» **DESCRIPTION OF THE TASK**
Return, exactly as written, all lines from the line containing "Viewport: 1338px width, 586px height." to the end of the entries below, with both ends included.
MATERIAL SUPPLIED Start Marker
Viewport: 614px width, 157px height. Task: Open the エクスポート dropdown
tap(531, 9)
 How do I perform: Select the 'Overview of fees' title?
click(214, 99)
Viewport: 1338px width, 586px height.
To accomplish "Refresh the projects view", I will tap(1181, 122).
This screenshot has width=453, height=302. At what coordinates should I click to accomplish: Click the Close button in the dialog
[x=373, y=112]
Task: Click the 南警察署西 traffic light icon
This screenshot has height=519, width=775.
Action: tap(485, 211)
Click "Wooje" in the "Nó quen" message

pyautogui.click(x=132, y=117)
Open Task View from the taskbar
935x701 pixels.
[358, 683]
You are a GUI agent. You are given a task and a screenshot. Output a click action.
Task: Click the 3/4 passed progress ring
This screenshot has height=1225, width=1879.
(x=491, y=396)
MATERIAL SUPPLIED End Marker
» **EXERCISE SOLUTION**
Viewport: 1338px width, 586px height.
To accomplish "Refresh the projects view", I will tap(1181, 122).
This screenshot has width=453, height=302. At what coordinates should I click to accomplish: Click the Close button in the dialog
[x=373, y=112]
Task: Click the 南警察署西 traffic light icon
This screenshot has height=519, width=775.
Action: tap(485, 211)
Click "Wooje" in the "Nó quen" message

pyautogui.click(x=132, y=117)
Open Task View from the taskbar
935x701 pixels.
[358, 683]
You are a GUI agent. You are given a task and a screenshot. Output a click action.
Task: Click the 3/4 passed progress ring
This screenshot has height=1225, width=1879.
(x=491, y=396)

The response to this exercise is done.